▸ Text segment
....................

It is the commentary and annotations that make writing catalog entries any fun whatsoever. To simply copy somebody else's work is the product of someone who doesn't really enjoy what they are doing, just trying to make a buck or two. I consider it a challenge to condense information obtained from several others into newly phrased and less than purple prose that informs and illuminates and entertains at the same time. If my name is on the catalog, then I better feel good about what I have written. If others don't have as high a standard, well, too sad for them. They are missing out on the fun. All that said and done, the theft of ideas are a different matter entirely. In his latest book, Nicholas Basbanes quotes a book dealer at length regarding a concept (which will remain unmentioned because the particulars are unimportant). The lengthy quote is one that I made directly to the credited dealer, and was entirely of my own conception. When I read the passage I stood up and snorted, stomped around the room for several seconds, and then sat back down and had one of the best laughs I've had for quite a while. If someone takes your ideas for their own, what greater compliment can you receive? You've come up with something that someone else actually agreed with. Remember, charity and good humor will always triumph.
Yours in correctness,
Baltimore Book Auctions
Editor's Note: AE licenses Howes Usiana from the Newberry Library.

....................

▸ Stated exercise 1
Reproduce the passage on catalog commentary above in full, word for word.

....................

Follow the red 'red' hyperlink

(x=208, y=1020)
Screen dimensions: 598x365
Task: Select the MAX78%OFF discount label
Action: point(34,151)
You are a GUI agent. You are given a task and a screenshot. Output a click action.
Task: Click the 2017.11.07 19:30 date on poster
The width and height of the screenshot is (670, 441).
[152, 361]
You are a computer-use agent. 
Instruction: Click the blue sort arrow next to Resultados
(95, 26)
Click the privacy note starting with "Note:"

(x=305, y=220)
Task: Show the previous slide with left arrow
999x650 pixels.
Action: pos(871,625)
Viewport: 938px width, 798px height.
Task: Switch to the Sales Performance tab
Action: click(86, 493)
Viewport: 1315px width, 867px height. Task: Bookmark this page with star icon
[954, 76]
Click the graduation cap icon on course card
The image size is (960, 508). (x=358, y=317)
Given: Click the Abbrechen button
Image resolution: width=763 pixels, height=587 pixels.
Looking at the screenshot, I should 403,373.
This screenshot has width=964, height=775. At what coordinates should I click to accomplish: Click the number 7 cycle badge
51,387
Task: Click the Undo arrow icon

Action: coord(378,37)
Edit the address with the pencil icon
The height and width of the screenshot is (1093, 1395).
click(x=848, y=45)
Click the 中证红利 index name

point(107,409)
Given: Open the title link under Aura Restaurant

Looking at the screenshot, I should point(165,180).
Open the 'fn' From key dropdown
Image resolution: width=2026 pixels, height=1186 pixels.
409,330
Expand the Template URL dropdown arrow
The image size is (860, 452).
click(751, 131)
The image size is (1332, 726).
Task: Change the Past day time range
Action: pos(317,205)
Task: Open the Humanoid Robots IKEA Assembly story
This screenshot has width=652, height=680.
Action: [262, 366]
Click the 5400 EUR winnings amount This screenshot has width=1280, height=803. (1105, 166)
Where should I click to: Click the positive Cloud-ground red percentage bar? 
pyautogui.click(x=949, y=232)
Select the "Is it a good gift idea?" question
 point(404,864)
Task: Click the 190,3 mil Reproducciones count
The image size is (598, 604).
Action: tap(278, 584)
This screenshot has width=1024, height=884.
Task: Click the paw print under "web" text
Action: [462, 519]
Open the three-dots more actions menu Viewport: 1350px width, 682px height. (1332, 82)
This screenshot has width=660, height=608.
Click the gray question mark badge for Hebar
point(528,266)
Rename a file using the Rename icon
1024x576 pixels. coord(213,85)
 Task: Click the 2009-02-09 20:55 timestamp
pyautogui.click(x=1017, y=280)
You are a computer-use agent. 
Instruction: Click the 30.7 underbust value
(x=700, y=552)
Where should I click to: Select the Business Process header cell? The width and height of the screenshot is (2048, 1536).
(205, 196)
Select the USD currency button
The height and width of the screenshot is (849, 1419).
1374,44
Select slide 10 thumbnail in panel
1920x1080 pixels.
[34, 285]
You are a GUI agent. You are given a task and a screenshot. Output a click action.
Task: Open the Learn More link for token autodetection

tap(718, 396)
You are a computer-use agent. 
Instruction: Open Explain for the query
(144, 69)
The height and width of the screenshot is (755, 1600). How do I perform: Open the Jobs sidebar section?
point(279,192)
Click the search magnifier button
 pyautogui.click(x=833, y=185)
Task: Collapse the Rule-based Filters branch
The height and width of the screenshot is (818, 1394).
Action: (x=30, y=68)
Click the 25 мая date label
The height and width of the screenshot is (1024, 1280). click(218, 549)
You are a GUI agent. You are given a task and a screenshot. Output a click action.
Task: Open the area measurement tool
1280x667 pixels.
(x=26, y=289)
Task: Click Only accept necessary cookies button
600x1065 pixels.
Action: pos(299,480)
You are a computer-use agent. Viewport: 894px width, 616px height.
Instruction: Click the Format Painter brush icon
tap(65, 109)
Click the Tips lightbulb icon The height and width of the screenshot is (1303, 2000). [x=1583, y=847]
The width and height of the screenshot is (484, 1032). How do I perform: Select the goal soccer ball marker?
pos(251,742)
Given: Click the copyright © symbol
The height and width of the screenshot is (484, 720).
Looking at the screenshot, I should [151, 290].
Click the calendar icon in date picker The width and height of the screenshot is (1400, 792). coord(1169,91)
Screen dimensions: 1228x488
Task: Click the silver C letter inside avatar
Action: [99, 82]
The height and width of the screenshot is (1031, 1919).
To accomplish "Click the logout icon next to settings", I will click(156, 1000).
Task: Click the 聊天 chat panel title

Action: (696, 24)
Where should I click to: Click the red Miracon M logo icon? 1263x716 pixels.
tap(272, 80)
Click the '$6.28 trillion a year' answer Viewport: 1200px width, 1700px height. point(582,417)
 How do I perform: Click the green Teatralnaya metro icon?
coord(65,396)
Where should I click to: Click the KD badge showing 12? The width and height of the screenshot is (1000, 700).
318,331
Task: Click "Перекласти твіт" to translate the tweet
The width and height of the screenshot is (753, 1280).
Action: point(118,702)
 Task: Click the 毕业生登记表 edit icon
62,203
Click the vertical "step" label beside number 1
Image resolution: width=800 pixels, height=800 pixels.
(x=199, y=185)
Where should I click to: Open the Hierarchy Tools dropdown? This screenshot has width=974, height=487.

....................

▸ Stated exercise 2
Find every line in the entries above that contains the string "badge" and copy each one. Case counts.

▸ Response 1
It is the commentary and annotations that make writing catalog entries any fun whatsoever. To simply copy somebody else's work is the product of someone who doesn't really enjoy what they are doing, just trying to make a buck or two. I consider it a challenge to condense information obtained from several others into newly phrased and less than purple prose that informs and illuminates and entertains at the same time. If my name is on the catalog, then I better feel good about what I have written. If others don't have as high a standard, well, too sad for them. They are missing out on the fun. All that said and done, the theft of ideas are a different matter entirely. In his latest book, Nicholas Basbanes quotes a book dealer at length regarding a concept (which will remain unmentioned because the particulars are unimportant). The lengthy quote is one that I made directly to the credited dealer, and was entirely of my own conception. When I read the passage I stood up and snorted, stomped around the room for several seconds, and then sat back down and had one of the best laughs I've had for quite a while. If someone takes your ideas for their own, what greater compliment can you receive? You've come up with something that someone else actually agreed with. Remember, charity and good humor will always triumph.
Yours in correctness,
Baltimore Book Auctions
Editor's Note: AE licenses Howes Usiana from the Newberry Library.

▸ Response 2
This screenshot has width=964, height=775. At what coordinates should I click to accomplish: Click the number 7 cycle badge
Click the gray question mark badge for Hebar
Where should I click to: Click the KD badge showing 12? The width and height of the screenshot is (1000, 700).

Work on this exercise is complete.